> [Source material]
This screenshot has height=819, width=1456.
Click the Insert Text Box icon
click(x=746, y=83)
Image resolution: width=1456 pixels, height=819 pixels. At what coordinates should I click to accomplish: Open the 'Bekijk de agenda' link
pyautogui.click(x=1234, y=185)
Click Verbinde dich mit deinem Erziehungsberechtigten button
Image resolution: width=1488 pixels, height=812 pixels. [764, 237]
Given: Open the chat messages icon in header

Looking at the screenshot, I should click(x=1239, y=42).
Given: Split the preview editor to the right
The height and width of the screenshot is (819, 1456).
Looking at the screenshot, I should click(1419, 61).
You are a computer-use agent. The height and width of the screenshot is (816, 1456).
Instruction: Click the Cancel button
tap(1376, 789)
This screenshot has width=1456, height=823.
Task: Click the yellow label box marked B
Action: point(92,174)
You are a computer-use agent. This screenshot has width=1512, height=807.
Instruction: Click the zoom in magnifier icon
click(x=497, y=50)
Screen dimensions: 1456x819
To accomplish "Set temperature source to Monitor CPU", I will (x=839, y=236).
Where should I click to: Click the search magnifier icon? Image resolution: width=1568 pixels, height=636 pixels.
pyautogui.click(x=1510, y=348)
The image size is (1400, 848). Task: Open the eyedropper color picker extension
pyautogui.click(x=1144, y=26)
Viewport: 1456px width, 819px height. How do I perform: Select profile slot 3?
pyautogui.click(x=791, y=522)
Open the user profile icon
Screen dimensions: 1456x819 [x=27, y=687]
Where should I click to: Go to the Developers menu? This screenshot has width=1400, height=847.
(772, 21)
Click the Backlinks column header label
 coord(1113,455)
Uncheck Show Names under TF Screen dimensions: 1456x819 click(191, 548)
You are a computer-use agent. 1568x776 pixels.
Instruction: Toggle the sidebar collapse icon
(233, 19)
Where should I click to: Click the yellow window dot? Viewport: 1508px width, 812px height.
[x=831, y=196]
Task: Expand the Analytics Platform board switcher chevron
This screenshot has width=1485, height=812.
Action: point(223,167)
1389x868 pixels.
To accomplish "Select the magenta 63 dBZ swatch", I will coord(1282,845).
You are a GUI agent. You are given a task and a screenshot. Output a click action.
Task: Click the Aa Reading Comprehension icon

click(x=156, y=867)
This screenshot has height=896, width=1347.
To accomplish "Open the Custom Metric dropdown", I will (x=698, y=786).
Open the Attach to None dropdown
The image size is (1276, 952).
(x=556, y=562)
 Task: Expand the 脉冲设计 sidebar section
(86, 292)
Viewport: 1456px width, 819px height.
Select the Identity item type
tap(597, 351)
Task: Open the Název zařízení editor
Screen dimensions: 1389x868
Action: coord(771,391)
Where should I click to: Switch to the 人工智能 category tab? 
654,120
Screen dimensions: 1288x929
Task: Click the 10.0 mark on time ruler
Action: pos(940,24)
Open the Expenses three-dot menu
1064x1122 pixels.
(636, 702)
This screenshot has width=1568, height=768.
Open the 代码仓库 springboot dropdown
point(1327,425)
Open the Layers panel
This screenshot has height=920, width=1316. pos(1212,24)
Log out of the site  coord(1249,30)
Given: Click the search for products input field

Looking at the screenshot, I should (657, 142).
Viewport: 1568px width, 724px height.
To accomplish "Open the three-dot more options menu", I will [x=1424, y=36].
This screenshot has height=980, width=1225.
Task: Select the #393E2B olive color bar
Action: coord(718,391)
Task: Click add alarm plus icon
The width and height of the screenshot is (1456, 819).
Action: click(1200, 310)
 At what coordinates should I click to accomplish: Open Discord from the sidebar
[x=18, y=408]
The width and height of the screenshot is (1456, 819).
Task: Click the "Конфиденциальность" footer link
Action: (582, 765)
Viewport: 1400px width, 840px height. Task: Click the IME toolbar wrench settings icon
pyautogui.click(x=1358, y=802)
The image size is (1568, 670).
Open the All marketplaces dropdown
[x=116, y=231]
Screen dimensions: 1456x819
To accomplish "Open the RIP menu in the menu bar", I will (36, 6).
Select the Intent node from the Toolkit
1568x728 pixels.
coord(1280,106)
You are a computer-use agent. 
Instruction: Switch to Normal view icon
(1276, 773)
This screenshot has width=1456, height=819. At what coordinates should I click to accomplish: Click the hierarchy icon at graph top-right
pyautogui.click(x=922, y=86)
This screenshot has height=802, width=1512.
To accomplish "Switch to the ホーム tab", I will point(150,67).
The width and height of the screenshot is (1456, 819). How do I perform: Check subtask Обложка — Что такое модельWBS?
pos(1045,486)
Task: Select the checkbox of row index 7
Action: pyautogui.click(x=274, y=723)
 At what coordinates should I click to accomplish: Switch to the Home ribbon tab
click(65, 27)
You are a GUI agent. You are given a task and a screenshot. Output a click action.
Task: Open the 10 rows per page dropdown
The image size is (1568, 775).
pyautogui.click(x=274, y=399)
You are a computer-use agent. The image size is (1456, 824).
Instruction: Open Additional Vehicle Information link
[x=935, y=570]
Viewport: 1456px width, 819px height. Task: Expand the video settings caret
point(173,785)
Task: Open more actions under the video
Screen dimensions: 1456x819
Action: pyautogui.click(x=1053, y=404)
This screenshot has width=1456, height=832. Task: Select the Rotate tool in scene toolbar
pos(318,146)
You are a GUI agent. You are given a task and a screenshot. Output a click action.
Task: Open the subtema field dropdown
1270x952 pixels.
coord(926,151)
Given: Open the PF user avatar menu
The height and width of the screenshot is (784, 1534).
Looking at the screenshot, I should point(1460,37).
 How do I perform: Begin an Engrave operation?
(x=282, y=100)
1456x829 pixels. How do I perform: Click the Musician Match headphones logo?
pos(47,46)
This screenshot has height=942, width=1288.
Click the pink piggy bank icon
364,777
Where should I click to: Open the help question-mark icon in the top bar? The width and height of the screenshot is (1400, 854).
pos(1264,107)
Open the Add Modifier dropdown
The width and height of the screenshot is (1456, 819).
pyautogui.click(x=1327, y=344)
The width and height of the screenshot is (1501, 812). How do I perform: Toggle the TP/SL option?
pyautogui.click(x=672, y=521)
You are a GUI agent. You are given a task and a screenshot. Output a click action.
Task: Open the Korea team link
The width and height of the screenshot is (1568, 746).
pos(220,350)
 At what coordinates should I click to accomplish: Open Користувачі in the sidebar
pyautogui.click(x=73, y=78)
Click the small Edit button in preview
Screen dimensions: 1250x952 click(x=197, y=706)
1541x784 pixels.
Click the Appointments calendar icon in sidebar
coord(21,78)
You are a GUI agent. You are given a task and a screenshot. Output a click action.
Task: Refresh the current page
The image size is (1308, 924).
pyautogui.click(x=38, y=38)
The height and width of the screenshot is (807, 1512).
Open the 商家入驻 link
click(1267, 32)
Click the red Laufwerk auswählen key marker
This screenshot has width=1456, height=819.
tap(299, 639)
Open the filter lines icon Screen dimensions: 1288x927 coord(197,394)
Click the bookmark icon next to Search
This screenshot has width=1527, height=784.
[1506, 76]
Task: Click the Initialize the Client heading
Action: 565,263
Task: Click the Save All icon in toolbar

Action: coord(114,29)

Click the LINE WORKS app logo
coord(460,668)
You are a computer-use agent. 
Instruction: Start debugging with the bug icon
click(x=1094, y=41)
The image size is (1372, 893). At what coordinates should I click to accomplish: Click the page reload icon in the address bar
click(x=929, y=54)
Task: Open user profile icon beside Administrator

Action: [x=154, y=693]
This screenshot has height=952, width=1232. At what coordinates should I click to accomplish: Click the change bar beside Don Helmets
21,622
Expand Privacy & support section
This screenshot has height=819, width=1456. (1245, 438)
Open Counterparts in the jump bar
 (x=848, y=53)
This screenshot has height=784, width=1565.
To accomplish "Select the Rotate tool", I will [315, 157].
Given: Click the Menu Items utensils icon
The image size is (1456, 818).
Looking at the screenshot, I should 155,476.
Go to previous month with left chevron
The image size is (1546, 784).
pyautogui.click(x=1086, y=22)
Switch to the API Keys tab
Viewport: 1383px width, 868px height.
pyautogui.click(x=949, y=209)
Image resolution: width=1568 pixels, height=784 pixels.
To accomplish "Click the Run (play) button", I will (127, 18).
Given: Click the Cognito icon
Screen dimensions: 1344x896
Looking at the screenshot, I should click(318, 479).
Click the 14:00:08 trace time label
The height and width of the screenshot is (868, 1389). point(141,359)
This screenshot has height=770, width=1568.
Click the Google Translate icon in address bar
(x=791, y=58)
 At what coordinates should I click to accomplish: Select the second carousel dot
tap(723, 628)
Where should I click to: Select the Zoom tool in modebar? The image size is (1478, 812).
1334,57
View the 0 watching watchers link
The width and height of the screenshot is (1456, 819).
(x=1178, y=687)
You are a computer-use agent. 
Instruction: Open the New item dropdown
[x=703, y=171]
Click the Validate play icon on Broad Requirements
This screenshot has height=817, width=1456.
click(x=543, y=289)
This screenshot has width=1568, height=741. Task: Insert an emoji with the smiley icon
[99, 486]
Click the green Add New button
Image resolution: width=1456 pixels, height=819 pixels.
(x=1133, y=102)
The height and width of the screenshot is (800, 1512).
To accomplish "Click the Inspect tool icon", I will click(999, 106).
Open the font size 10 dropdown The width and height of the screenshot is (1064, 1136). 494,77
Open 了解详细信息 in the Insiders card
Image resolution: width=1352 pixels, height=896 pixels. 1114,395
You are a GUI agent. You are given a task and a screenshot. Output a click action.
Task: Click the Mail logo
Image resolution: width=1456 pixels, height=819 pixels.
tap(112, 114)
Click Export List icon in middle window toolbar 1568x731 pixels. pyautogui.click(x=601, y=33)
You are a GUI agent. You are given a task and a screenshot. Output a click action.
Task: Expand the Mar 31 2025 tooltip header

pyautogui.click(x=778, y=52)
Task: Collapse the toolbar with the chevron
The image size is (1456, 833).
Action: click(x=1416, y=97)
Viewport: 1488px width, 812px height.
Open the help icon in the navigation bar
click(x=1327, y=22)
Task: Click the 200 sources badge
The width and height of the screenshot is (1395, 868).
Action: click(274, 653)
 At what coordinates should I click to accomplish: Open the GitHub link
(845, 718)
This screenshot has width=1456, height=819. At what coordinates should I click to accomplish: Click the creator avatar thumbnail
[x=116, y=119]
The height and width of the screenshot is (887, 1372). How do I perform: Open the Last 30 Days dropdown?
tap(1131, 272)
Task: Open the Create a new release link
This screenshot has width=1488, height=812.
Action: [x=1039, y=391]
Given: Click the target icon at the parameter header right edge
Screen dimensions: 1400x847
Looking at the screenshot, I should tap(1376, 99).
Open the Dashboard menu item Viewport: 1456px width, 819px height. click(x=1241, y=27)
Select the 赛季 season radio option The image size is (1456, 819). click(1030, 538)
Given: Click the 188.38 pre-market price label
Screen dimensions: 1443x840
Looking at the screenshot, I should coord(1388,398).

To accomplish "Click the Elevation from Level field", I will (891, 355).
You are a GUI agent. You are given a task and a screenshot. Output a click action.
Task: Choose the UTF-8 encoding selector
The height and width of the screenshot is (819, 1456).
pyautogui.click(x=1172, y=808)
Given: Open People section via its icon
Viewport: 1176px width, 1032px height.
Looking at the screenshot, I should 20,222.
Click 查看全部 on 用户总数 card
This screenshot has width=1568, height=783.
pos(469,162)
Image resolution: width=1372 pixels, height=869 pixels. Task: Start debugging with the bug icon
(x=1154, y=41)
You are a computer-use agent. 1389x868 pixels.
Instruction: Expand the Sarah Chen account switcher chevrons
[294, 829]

> [Task requirements]
A complete answer gives every line of the data that includes "editor".

> [Task solution]
Given: Split the preview editor to the right
Task: Open the Název zařízení editor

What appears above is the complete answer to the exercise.